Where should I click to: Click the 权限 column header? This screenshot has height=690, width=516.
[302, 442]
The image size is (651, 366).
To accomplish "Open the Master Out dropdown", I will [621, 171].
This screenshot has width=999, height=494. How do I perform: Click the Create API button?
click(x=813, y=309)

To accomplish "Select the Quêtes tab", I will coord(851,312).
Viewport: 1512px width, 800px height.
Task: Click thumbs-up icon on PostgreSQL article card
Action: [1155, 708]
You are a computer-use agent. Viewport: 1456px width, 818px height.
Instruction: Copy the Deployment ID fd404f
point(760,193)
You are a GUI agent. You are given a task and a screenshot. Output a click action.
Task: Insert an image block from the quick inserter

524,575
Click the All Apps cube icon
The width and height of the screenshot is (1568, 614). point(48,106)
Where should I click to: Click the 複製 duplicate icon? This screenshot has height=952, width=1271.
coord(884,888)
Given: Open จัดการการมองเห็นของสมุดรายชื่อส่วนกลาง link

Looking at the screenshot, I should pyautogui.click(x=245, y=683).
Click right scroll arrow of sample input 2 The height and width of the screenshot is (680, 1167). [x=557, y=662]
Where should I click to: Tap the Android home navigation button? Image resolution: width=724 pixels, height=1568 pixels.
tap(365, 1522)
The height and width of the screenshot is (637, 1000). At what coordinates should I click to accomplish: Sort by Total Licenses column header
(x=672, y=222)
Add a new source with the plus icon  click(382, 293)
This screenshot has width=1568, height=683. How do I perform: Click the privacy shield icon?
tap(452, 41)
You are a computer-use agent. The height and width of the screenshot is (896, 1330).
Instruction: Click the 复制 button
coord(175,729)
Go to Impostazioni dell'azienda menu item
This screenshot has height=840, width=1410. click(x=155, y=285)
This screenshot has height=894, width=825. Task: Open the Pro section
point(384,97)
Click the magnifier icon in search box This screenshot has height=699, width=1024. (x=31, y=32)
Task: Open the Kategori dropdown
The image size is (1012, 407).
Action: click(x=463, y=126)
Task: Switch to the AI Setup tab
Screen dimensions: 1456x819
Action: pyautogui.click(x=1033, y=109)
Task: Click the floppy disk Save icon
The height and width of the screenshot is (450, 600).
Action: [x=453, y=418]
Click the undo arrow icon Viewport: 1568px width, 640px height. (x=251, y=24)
——————
Reproduce every line of the items above as a numbered list, skipping any blank lines.

*Output for this exercise*.
1. Where should I click to: Click the 权限 column header? This screenshot has height=690, width=516.
2. [302, 442]
3. The image size is (651, 366).
4. To accomplish "Open the Master Out dropdown", I will [621, 171].
5. This screenshot has width=999, height=494. How do I perform: Click the Create API button?
6. click(x=813, y=309)
7. To accomplish "Select the Quêtes tab", I will coord(851,312).
8. Viewport: 1512px width, 800px height.
9. Task: Click thumbs-up icon on PostgreSQL article card
10. Action: [1155, 708]
11. You are a computer-use agent. Viewport: 1456px width, 818px height.
12. Instruction: Copy the Deployment ID fd404f
13. point(760,193)
14. You are a GUI agent. You are given a task and a screenshot. Output a click action.
15. Task: Insert an image block from the quick inserter
16. 524,575
17. Click the All Apps cube icon
18. The width and height of the screenshot is (1568, 614). point(48,106)
19. Where should I click to: Click the 複製 duplicate icon? This screenshot has height=952, width=1271.
20. coord(884,888)
21. Given: Open จัดการการมองเห็นของสมุดรายชื่อส่วนกลาง link
22. Looking at the screenshot, I should pyautogui.click(x=245, y=683).
23. Click right scroll arrow of sample input 2 The height and width of the screenshot is (680, 1167). [x=557, y=662]
24. Where should I click to: Tap the Android home navigation button? Image resolution: width=724 pixels, height=1568 pixels.
25. tap(365, 1522)
26. The height and width of the screenshot is (637, 1000). At what coordinates should I click to accomplish: Sort by Total Licenses column header
27. (x=672, y=222)
28. Add a new source with the plus icon  click(382, 293)
29. This screenshot has width=1568, height=683. How do I perform: Click the privacy shield icon?
30. tap(452, 41)
31. You are a computer-use agent. The height and width of the screenshot is (896, 1330).
32. Instruction: Click the 复制 button
33. coord(175,729)
34. Go to Impostazioni dell'azienda menu item
35. This screenshot has height=840, width=1410. click(x=155, y=285)
36. This screenshot has height=894, width=825. Task: Open the Pro section
37. point(384,97)
38. Click the magnifier icon in search box This screenshot has height=699, width=1024. (x=31, y=32)
39. Task: Open the Kategori dropdown
40. The image size is (1012, 407).
41. Action: click(x=463, y=126)
42. Task: Switch to the AI Setup tab
43. Screen dimensions: 1456x819
44. Action: pyautogui.click(x=1033, y=109)
45. Task: Click the floppy disk Save icon
46. The height and width of the screenshot is (450, 600).
47. Action: [x=453, y=418]
48. Click the undo arrow icon Viewport: 1568px width, 640px height. (x=251, y=24)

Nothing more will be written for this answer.